Locate each line in the records below that contains the string "size", and copy those lines.

Records for locating words and elements
_ _ _

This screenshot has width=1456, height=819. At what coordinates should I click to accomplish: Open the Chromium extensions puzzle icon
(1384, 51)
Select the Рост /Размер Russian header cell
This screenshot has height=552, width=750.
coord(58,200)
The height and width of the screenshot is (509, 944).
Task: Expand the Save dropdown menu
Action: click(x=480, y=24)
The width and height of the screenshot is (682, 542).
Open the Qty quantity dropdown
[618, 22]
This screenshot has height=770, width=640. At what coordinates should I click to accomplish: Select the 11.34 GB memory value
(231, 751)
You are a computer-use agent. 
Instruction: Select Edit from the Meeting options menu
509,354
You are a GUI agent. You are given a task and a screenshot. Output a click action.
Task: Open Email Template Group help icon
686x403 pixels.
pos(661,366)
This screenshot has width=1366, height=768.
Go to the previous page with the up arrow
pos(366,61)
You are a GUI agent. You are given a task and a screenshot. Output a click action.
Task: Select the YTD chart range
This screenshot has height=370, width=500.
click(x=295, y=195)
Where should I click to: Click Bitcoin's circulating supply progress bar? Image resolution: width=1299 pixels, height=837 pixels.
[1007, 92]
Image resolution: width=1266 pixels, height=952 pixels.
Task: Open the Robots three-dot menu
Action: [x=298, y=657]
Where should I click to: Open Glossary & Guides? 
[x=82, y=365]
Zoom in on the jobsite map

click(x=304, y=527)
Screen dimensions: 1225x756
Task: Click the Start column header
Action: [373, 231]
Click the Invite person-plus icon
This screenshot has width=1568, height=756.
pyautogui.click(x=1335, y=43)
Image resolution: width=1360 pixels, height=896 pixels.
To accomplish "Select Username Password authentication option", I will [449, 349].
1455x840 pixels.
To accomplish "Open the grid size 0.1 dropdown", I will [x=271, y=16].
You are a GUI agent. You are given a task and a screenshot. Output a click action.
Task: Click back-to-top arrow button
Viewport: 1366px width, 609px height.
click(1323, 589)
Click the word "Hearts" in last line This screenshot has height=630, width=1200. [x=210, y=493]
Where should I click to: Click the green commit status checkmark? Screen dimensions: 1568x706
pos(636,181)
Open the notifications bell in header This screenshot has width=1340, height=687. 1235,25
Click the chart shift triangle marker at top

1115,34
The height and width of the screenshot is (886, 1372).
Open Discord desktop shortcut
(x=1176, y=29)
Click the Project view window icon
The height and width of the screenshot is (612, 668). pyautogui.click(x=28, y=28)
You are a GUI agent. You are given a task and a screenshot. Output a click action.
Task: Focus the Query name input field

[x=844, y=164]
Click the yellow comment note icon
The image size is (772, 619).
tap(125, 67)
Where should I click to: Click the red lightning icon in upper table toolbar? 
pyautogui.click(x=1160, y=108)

_ _ _

Written response
To accomplish "Open the grid size 0.1 dropdown", I will [x=271, y=16].
The image size is (772, 619).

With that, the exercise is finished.